Alternative Spring Break takes students to a secluded small town in West Virginia

The Daily News

Elyse Brenner and Mayu Watanabe shovel $6,000 worth of coal into a furnace. This is the 10th year of Ball State’s Alternate Spring Break program. DN PHOTO CARIEMA WOOD
Elyse Brenner and Mayu Watanabe shovel $6,000 worth of coal into a furnace. This is the 10th year of Ball State’s Alternate Spring Break program. DN PHOTO CARIEMA WOOD

Freshman nursing major Tessa VanVelzer could have gone to Panama City, Fla., to relax on the beach. Instead she went to the small, poverty-stricken community of Caretta, W.Va., a place in the seclusion of mountains. Many houses were only charred remains, from what VanVelzer was told was the result of an epidemic of poor electrical wiring. She has done similar volunteer projects in the past, so she wasn’t shocked at the amount of poverty in the town. Her biggest shock came from getting to know the locals.

A local Caretta man, who was supervising the students in their building projects, invited the students to his home. Although he was lending his tools and time to rebuild the houses of his neighbors, his own home was as VanVelzer described one of the worst. The floors were warped, the outside of the small house was visibly rotting. 

“He has so little, but he was willing to give so much,” VanVelzer said. “I really saw that when we visited his home. The people there have a really big heart ... I didn’t realize people like that existed.”

VanVelzer was struck by the number of people who “had almost nothing but still found ways to serve.” 

She was one of the 31 Ball State students who went to Caretta as part of the university’s Alternate Spring Break program. The 27 undergraduate students and four graduate students were accompanied by a staff member to do volunteer work in this small town in West Virginia. 

Volunteers did manual labor in the housing sector of the community. The group worked to renovate six houses and a community center, performing tasks like replacing flooring and installing a handicap rail. Junior criminal justice major Marcus Kelly not only gained from being able to help a worthy cause, but he also learned repair and building skills that he can use back home such as dry walling, patching roofs and putting in floors.
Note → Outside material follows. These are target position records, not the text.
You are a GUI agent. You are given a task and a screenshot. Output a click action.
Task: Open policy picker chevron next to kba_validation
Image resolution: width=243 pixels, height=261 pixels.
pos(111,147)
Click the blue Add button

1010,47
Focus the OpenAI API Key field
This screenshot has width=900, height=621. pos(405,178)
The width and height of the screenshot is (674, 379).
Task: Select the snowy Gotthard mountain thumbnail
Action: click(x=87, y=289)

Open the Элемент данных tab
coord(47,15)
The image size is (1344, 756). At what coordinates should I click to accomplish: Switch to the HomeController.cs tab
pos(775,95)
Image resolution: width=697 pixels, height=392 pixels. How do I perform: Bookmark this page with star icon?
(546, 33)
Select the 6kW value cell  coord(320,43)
“On the trip I realized that people will appreciate anything, whether it’s something as small as a smile or big, like building them a house,” Kelly said.

Part of the focus of the trip was also on the effect of poverty on K-12 education. Volunteers hosted a “Dr. Seuss Literacy Day” at a K-8 elementary school where they distributed books to the students. The group also met with high school seniors to discuss college possibilities. Students received information on how to get to and succeed in college, as well as information on how to apply for Free Appication for Student Financial Aid and other financial aid opportunities. 

“A lot of these kids are told that college is not an option, but there are different ways to get there,” VanVelzer said. “You really feel isolated in the mountains; cut off from society, but we wanted them to know there’s more out there.”

The group coordinated with Big Creek People of Action, a local philanthropy group established in 1990 to improve the quality of life in the area. Much of the funding for the trip came out of pocket for the volunteers or from whatever funds they could raise individually. The trip was open to all students with a variety of majors represented, including nursing, journalism and education. 

Japanese foreign exchange student Mayu Watanabe recalled when searching for volunteer opportunities that she wanted to “go somewhere warm.” The junior education major said she was interested about poverty in the United States, a subject that doesn’t get much attention internationally. 

Kelly and VanVelzer plan to attend more alternative breaks and continue to do community service. 

“Giving back is one of the most fun things to do,” Kelly said. “When you do, you get a lot more back. I’ll take that over partying and alcohol any day.”